Bugün Cemre'nin doğum günüydü. O yüzden hepimiz Cemre'nin istediği mekanda onun için bir kutlama hazırlamıştık. Cemre gösterişi ve partileri severdi. Benim aksime.

"Bu senin aklına geldi, değil mi?" dedi, bana sıkıca sarılırken.

Ben gösterişi ve partileri sevmezdim. Ama hafızam kuvvetliydi, arkadaşlarımın söylediği şeyleri unutmazdım ve onları mutlu etmeyi çok severdim. Bu yüzden doğum gününü burada kutlamak benim aklıma gelmişti. "Kimin aklına geldiğinin bir önemi yok ki." dedim, yine de. Çünkü sevgilisi Arda'yı geri plana itmek istemiyordum. Her şeyi Arda düzenlemiş sayılırdı. Beni söylediklerime göre, tabii. "Her şeyi Arda ayarladı." diye ekledim, geriye çekilirken.

"Ya aşkım..." diyerek bu sefer ona sarıldı.

Önümde duran bardağı aldım, bir yudum içtim. Bir yandan da gözlerimle etrafı inceliyordum. Böyle ortamlarda olmanın sevdiğim tek yanı birbirinden farklı, alakasız ve komik insanların olmasıydı. Onları izlerken çok eğleniyordum.

İlerde koltukta oturan tanıdık birisini görmemle kalp atışlarım hızlandı. Görmeyi beklediğim en son insan kesinlikle oydu. Burada ne işi vardı diye düşünmüyordum çünkü burada olmasına şaşırmamıştım. Sadece denk gelmemize şaşırmıştım.

Yanında oturan kız gülerek elini onun omzuna attığımda istemsizce yüzüm buruştu ve kokteylimden büyük bir yudum aldım. O da kızla birlikte gülerken bakışlarını çekti, benim olduğum tarafa baktı. Bense hemen gözlerimi ondan çekip Cemre'ye bakmıştım. Göz göze gelmek istemiyordum. Beni fark etsin de istemiyordum. Gerçi, görse dahi umrunda olmazdı.

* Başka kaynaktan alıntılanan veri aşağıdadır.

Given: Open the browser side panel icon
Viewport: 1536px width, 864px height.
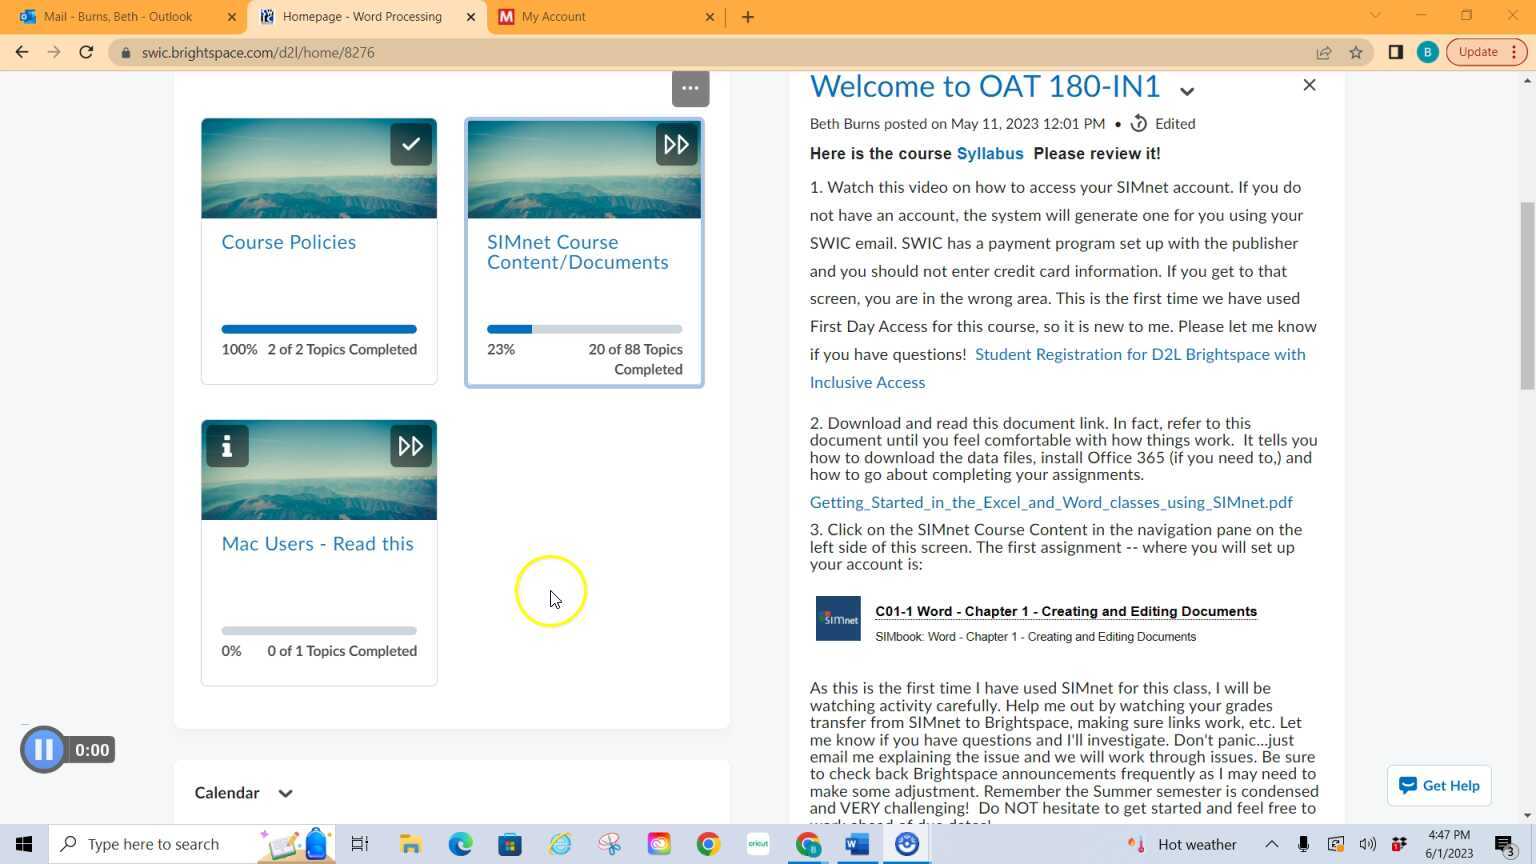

Tahmin ettiğim gibi de bana yazmamıştı. Zaten bir beklenti içinde değildim. Ama yine de numaramı ısrarla alıp yazmaması sinir bozucuydu. Eğer iletişim kurmayacaksan neden numaramı istersin ki? Saçmalıktı.

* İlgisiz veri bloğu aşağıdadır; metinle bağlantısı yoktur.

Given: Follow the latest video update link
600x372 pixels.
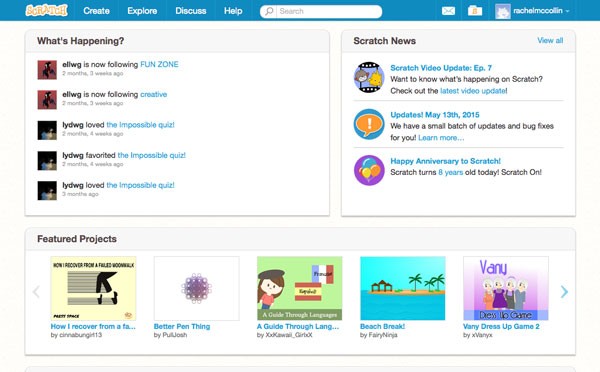Looking at the screenshot, I should pyautogui.click(x=473, y=91).
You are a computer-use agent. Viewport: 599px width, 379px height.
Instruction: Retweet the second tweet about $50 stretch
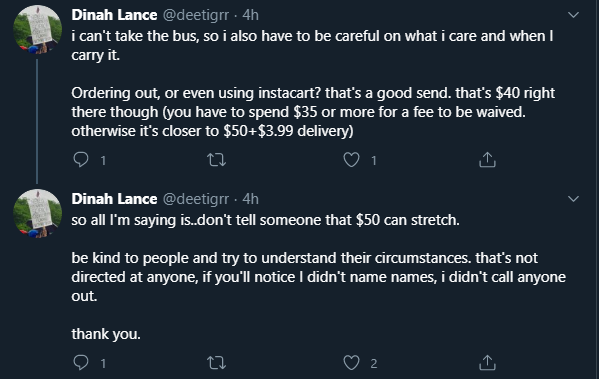tap(217, 363)
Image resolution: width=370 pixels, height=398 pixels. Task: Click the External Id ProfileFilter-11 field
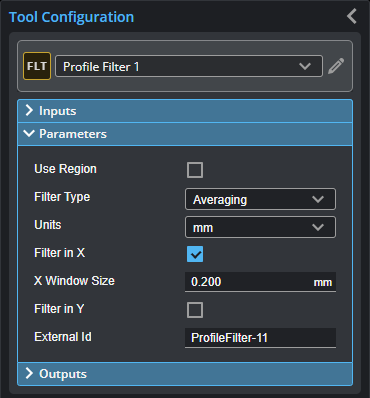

Cemre, Arda'dan kollarından ayrılarak yanıma geldi ve konuşmak için yaklaştı. "Ne oldu? Bir problem mi var?"

"Yok bir şey."

Gözlerini devirdi. "Aylin! Söylesen işte. Yine ketum ketum bakıyorsun bir yerlere. Bir şey olmuş. Seni tanımıyor muyum ben?"

Beni tanıyordu gerçekten.

"Söyleyeceğim ama abartı tepki vermeyeceksin ve kimseye belli etmeyeceksin, tamam mı?"

"Tamam... Söyle hadi."

"Barış Alper burada."

"Ne? Nerede?"

Barış'ın bize bakıp bakmadığını kontrol etmek için olduğu tarafa baktım. Karşısındaki kızın anlattığı şeyi büyük bir dikkatle dinliyordu. "Karşıda, sol tarafta. Bakabilirsin ama çok bakma."

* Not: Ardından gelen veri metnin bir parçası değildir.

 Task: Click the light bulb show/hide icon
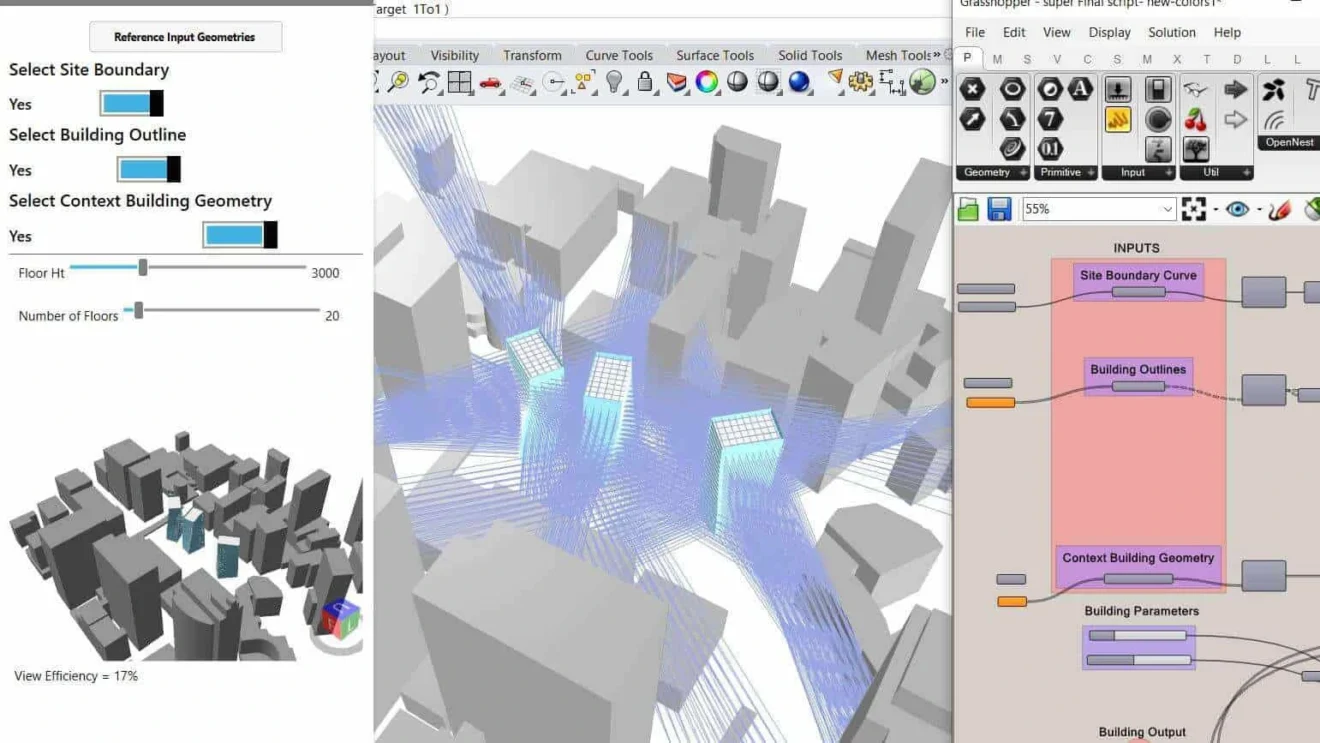(x=614, y=82)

Yüzünü buruşturdu. "Yanındaki kız kim ya? Varoşun teki." diye söylendi. "Zevksiz çocuk." diye de ekledi.

"Neyse ne. Önemli değil."

"Denk gelmeniz büyük olay bu arada. Gördü mü seni?"

"Görse ne değişecek, Cemre? Boş ver."

"Yazmadı, değil mi sana?"

Başımı iki yana salladım. "Yazmadı. Demiştim ben size yazmaz diye."

Yüzünü buruşturarak Barış Alper'e baktı. "Zevksiz." diye söylendi tekrardan.

"Neyse ne, Cemre. Senin doğum günün. Biz bunu düşünelim bu gece."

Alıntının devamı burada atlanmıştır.